Un terzo esempio che merita di essere ricordato riguarda un’altra grande banca, anzi un gruppo, l’Unicredito, che alla sua seconda esperienza su questo campo è riuscito nell’intento certo non semplice di estendere alle banche federate l’esperienza del bilancio sociale nella prospettiva di un documento unico su base consolidata, quale strumento di governance del sistema dei valori. Non è, quindi, una semplice coincidenza che l’amministratore delegato di Unicredito, Alessandro Profumo, abbia sottolineato come «la responsabilità sociale d’impresa deve essere vissuta come un progetto imprenditoriale [...] gli stakeholders non sono semplicemente destinatari di iniziative di sostegno bensì partners di un progetto che l’impresa può attuare con il loro contributo». Né stupisce in questo ambito, poi, l’altra affermazione secondo cui «le scelte del gruppo Unicredito Italiano si sono tradotte in responsabilità», così come appare un coerente passo in avanti sulla strada del sociale il lancio di Greenlab, il portale verticale per l’ambiente e la sicurezza.

Avviandoci alla conclusione della nostra rapida panoramica, facciamo un passo indietro ritornando dalle grandi alle banche di dimensione più contenuta. Prima si sono ricordati gli esempi di imprese bancarie che – è il caso di sottolinearlo – hanno fatto scuola nel proprio segmento di appartenenza e che continuano a svolgere un’opera meritoria di ricerca e di approfondimento su questo delicato terreno del bilancio sociale. Ora vale la pena di ricordare un nuovo arrivato in questo contesto, la Banca Popolare Pugliese, che nello scorso settembre ha licenziato la seconda edizione del proprio bilancio sociale. Già nella prima il suo presidente, Raffaele Caroli Casavola, faceva proprio il principio tramandatoci dalla civiltà precolombiana secondo cui «questo mondo non ci è stato dato in eredità dai nostri padri, ma in prestito dai nostri figli. E’ nostro dovere restituirlo migliore di prima». Nella seconda edizione egli ribadisce in modo ancor più significativo l’importanza di «conoscere e valutare in modo sistematico e oggettivo il maggior valore fornito dall’Azienda alla crescita del territorio e del suo contributo verso uno sviluppo sostenibile». Parole che suggellano scelte qualificanti, come l’adozione di un codice etico e l’adesione ai princìpi della Carta dei Valori dell’Impresa elaborata dall’Istituto per il Bilancio Sociale Europeo, oltre ad alcune iniziative specifiche con ricaduta sul territorio di propria competenza operativa.

Ecco, sono queste le tappe essenziali del bilancio sociale in Italia, in particolare per il mondo bancario.
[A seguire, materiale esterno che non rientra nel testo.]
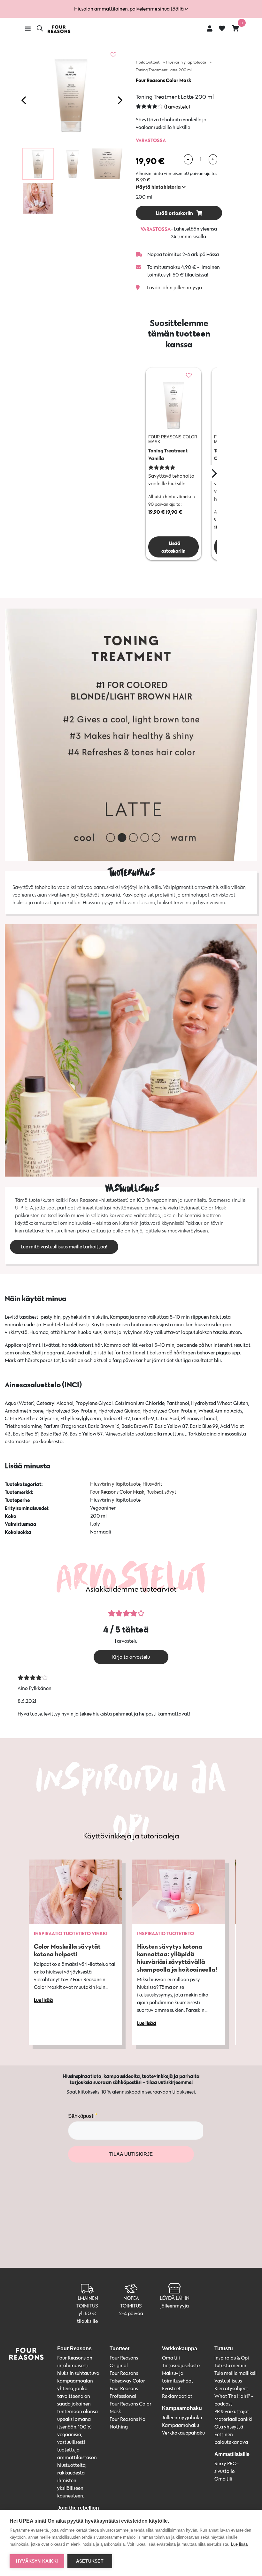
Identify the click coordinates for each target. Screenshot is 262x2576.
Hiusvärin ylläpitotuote (186, 62)
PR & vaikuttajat (231, 2411)
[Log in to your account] (210, 28)
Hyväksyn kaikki (37, 2561)
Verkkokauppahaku (183, 2433)
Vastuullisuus (228, 2381)
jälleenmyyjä (174, 2306)
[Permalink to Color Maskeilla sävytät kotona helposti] (75, 1892)
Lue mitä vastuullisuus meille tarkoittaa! (64, 1247)
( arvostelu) (177, 107)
Rimane da stabilire quanto delle affermazioni fatte nei diversi documenti ufficiali siano di pura facciata o esprimano il senso di un cambiamento gestionale che affonda le proprie radici in un nuovo orientamento culturale. Rispondere a questa implicita alternativa non è cosa semplice, ma la verifica del puntuale adempimento degli impegni presi nei bilanci potrà fornire in un prossimo futuro la chiave probante di un’adesione non solo formale ad un nuovo cammino di civiltà dove l’attenzione al sociale diviene una componente qualificante del processo di creazione del valore aziendale.

Dal Bilancio Sociale 2001 della Banca Popolare Pugliese riportiamo la lettera di presentazione del Presidente dell’Istituto, Raffaele Caroli Casavola.

Lo scorso anno conclusi la presentazione del Bilancio Sociale con un augurio e una certezza.
Da un lato auspicavo che questo mezzo di comunicazione potesse contribuire a consolidare il dialogo fra la Banca e i suoi interlocutori, anche attraverso un’equa valutazione del valore fornito dall’Azienda alla crescita del territorio e del suo contributo verso uno sviluppo sostenibile e dall’altro mi dichiaravo certo che il Bilancio Sociale, lungi dal costituire il raggiungimento di un traguardo, rappresentasse soltanto l’avvio di un processo perfettibile e aperto a miglioramento.

Ad un anno di distanza posso dire che il favore con cui i media, i rappresentanti di associazioni e ordini professionali, di enti e istituzioni, di categorie economiche e produttive, nonché i collaboratori, soci, clienti e fornitori dell’Istituto, hanno accolto e valutato il “Bilancio Sociale 2000”, ha indotto la Popolare Pugliese ad affinare ancor di più questo strumento (e il sottostante processo) volto a “render conto” dell’apporto che l’Azienda genera a vantaggio dei propri stakeholder e dell’intera collettività.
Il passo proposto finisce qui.